What does the word recovery mean to you?
Recovery, to me, means ongoing. It means a lifetime of work of coming home to our core self, our inner child, of committing to healing. It’s an action word. It is holistic and must include the mind, the body, food, pleasure, movement, connection to the earth, and so on. It cannot be one thing.
Do you have an affirmation that you use regularly?
I often say to myself, “Your nervous system only knows safety or danger. No middle ground.” This helps me understand why things feel so hard, so intense, so life or death, when they are actually not! Like, why it feels so overwhelming and scary to open my inbox after the weekend. Reminding myself of that helps me bring in some context to why I feel so big, physically and emotionally.
Can you list a few things you have in your sobriety ‘toolkit’?
Not being on my phone! This had become #1. My bedroom is a phone and screen-free place. This helps me stay regulated, be present, and get my time back from the vicious attention economy. Also, moving my body in ways that feel generative and not reinforcing unhealthy body standards — recently I’ve been hiking every weekend and that feels like the best possible way to move myself. Cooking and baking are HUGE resources for me, they have been the best possible stress releases since COVID and being at home more, and make me feel like I am really showing up for my body.
What things have you been doing to support your recovery during COVID-19?
Talking to my sober friends! Y’all, staying sober is like, impossible, without sober friends. When I am in conversation with them about doing this whole thing, sober, it feels way more manageable. That, and being in nature.
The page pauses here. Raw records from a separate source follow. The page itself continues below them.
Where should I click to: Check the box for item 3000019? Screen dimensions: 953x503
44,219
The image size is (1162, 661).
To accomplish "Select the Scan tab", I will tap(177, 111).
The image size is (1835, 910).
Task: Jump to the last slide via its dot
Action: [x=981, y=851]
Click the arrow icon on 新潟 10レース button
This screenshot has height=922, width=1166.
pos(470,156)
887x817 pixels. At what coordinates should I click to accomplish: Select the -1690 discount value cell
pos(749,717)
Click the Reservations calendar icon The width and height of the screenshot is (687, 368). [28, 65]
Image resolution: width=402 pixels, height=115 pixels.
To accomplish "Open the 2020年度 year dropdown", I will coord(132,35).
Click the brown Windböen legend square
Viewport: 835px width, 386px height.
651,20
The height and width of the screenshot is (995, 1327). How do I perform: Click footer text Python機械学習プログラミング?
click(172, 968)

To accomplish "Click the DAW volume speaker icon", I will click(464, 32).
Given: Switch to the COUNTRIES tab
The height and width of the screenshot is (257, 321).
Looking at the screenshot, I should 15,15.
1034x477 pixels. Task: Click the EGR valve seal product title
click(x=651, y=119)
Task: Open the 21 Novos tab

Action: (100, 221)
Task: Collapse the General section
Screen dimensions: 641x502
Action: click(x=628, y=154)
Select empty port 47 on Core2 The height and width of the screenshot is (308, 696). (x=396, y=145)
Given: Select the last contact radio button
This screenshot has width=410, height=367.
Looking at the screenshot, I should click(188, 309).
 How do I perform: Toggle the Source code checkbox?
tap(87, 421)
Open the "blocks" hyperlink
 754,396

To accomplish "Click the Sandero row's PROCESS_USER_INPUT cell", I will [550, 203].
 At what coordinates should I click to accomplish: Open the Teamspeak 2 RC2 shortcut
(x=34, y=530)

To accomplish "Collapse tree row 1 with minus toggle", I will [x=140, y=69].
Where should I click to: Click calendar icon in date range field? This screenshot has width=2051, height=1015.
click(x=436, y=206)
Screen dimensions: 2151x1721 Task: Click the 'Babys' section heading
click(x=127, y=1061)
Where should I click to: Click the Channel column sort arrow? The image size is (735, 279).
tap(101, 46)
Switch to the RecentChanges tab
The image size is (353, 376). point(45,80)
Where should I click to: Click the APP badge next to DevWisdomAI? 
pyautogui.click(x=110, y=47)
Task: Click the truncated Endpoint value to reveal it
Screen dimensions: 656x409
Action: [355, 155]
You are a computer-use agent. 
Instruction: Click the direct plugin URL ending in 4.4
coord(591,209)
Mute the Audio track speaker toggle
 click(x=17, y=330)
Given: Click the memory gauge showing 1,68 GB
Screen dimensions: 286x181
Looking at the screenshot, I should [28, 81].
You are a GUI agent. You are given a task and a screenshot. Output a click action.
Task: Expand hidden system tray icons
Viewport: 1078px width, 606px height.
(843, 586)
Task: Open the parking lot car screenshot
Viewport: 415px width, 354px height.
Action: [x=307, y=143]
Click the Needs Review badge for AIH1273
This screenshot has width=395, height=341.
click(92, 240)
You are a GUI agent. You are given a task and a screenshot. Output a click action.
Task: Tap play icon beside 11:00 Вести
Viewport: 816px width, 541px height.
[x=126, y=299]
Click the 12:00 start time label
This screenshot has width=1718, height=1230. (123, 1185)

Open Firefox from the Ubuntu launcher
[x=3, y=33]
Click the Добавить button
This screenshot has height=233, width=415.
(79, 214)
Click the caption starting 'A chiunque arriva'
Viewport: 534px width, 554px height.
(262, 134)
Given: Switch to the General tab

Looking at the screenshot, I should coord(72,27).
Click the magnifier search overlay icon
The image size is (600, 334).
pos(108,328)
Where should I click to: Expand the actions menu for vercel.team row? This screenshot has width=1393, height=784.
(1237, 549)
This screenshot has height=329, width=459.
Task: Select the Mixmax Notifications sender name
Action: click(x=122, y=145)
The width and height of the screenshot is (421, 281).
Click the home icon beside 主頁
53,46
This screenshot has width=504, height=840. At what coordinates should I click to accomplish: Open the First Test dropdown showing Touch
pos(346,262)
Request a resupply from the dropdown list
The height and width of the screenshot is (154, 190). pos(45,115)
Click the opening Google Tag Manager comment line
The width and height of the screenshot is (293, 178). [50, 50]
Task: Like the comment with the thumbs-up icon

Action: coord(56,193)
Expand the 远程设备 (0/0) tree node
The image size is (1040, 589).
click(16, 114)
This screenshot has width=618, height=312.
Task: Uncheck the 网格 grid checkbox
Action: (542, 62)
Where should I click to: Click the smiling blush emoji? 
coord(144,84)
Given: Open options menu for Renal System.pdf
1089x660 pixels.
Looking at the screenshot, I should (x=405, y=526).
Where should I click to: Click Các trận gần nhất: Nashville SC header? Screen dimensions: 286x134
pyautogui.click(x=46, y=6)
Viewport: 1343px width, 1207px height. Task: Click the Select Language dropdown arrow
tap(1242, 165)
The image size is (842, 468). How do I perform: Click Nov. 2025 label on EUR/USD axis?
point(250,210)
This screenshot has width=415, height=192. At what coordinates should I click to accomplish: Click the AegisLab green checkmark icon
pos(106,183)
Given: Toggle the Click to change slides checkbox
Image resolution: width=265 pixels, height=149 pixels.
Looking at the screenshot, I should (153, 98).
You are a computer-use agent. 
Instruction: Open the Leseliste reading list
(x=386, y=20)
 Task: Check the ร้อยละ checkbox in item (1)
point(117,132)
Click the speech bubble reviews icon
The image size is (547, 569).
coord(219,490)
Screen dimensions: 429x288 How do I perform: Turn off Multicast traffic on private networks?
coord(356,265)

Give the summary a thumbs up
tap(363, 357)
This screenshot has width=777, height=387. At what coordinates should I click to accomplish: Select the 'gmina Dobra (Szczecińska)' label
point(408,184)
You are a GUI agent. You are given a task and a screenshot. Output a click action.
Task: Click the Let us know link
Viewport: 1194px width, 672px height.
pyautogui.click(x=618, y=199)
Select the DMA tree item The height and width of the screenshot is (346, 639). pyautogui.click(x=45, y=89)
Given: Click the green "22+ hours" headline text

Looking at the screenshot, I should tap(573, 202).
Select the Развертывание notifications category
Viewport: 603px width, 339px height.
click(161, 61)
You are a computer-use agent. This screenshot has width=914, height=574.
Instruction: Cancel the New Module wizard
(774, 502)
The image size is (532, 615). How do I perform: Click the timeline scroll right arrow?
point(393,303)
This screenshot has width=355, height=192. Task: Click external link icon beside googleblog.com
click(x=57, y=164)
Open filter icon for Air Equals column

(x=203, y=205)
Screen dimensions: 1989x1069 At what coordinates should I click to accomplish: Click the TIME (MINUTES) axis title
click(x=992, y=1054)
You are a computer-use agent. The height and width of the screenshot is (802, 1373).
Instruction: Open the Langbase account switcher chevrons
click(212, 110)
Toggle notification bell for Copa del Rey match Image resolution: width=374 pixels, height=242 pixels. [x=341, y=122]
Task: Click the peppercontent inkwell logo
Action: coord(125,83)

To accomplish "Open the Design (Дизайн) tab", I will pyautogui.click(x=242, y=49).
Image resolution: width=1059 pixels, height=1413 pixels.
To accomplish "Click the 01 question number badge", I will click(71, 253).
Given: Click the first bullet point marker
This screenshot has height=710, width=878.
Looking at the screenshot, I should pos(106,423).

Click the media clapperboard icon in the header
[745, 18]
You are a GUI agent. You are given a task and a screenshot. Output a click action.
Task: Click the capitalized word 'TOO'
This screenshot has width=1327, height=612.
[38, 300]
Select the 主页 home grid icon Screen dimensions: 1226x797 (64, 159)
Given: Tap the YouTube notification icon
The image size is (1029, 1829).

Like, as much as possible
What has been the best part about being sober?
Every. Single. Part. Even the hard stuff! The hard parts have shown me how much my nervous system relied on booze to self regulate. Being sober helped me re-access my priorities and spend more time with the people I actually care about, get into nature, and into my body. That, and I love waking up feeling good, waking up early even because mornings (and afternoons…) are no longer for hangovers! They are for coffee in my garden, journaling before work, being with myself and my partner, fully, instead of crisis management.
Anything else you’d like to add?
When we shame ourselves for the way we have coped in the past, or how we are even coping now, we tell the youngest, most wounded parts of us they are bad. I did that for so, so long, and now that I understand my drinking and other things I’ve let go of, and even the ones I haven’t, to be that, I need them that much less.